Members of Grass Valley’s city council will review a plan to emphasize locally and regionally grown foods in stores, citizens’ attitudes toward police and Dorsey Interchange at their meeting today.
More Grass Valley residents expressed a favorable appraisal of their police force this year than last, according to the department’s 15th annual survey of the community, with drug abuse remaining the community’s top concern.
The survey of gives 600 residents a chance to indicate which services the police should emphasize in the future and rate the effectiveness of current services using guidelines outlined by the U.S. Census Bureau, said Police Chief John Foster in a report to be reviewed by the Grass Valley City Council at its meeting tonight.
This valuable information is an important aid to our department in determining how best to prioritize programs and services, while utilizing available resources to strengthen our community policing partnerships with the citizens of Grass Valley.
More than 89 percent expressed an “excellent or “good” rating of Grass Valley Police Department — a 2.3 percent increase over the previous year.
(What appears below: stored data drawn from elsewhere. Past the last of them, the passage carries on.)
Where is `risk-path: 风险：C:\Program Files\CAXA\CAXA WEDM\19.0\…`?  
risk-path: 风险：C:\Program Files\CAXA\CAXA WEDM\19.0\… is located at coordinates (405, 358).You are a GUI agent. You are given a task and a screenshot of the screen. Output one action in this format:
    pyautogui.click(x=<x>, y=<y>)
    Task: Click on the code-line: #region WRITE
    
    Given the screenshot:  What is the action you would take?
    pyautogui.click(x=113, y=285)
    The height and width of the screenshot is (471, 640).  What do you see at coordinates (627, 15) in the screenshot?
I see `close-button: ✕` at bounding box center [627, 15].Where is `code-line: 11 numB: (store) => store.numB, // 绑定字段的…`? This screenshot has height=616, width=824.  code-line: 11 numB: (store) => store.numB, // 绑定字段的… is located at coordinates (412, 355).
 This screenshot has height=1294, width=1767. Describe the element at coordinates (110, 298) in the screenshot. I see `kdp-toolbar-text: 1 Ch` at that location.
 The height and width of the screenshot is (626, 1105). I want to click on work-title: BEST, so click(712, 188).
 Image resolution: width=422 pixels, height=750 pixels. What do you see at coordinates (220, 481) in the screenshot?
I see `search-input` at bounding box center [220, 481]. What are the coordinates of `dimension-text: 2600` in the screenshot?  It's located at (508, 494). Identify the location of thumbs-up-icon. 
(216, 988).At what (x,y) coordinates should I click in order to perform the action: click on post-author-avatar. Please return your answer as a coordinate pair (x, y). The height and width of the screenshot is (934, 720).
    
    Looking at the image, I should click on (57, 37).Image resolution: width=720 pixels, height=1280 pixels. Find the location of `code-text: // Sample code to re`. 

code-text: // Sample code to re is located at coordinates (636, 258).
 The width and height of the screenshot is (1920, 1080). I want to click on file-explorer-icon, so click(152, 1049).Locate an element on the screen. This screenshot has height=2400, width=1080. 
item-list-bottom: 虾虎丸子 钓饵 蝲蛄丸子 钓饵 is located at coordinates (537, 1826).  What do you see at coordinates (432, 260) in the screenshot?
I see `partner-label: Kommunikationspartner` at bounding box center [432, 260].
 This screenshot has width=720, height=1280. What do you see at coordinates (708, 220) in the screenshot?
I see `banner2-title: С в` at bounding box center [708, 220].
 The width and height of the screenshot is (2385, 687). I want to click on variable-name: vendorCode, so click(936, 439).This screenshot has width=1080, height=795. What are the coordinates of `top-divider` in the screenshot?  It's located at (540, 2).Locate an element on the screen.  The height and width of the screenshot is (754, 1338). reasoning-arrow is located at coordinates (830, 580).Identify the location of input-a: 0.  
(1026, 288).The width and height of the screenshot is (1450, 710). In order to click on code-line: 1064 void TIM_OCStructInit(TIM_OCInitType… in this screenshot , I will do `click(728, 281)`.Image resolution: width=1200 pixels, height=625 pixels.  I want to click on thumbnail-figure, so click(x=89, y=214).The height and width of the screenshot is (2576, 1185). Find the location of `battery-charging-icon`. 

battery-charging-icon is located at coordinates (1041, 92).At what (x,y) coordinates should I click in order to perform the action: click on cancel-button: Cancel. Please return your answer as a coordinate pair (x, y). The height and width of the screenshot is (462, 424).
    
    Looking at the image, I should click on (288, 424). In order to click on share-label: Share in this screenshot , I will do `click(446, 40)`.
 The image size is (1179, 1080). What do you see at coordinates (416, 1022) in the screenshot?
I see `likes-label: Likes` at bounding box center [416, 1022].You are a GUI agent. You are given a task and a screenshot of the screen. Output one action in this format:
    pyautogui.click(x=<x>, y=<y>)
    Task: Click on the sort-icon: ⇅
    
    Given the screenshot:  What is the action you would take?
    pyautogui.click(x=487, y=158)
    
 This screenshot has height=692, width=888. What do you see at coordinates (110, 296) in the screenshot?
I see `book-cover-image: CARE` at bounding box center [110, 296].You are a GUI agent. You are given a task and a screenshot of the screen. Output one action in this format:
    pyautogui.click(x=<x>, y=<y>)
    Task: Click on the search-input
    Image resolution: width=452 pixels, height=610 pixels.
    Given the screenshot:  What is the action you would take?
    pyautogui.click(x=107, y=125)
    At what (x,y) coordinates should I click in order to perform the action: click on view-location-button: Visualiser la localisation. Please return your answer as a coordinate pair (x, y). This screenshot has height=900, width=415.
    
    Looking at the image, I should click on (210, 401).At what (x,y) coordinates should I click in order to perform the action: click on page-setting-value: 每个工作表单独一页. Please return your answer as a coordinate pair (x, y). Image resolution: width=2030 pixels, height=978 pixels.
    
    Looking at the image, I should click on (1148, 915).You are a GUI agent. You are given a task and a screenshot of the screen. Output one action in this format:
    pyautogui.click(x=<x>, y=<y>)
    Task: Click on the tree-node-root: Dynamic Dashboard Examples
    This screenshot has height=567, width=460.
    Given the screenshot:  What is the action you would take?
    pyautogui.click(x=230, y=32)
Part of that approval involved a 9.2 percent increase in level of satisfaction of the department’s crime prevention tactics, putting that approval at more than 43 percent.
Surveyors outlined drug abuse, burglary and alcohol abuse as the top three community problems in that order — with more than 62 percent of those questioned choosing the first of the three options.
The survey re-enforces the community’s need for drug enforcement and greater emphasis on police patrols and crime prevention, Foster said in his report to the council. The desire for more criminal investigation and traffic enforcement remains a priority, he noted.
Burglary and vandalism both jumped up as a concern over last year with nearly 24 percent and 4 percent of responders citing the two issues, respectively.
In addition to reviewing the survey, the Grass Valley City Council will also review the status of the planned addition of a Highway 49 interchange at Dorsey Drive at the meeting.
The council is asked to approve one of three ground breaking timelines, all taking place in late April or early May. Council is also tasked with a $4.6 million project budget adjustment to match the Nevada County Transportation Commission’s authorized funds.
The council will also consider an ordinance that would require all stores that advertise produce and “locally or regionally products” to provide a notice to contact a store employee as to where the produce was grown.
Council will review these topics, and others when its members meet at 7 p.m. today at Grass Valley City Hall, located at 125 E. Main St.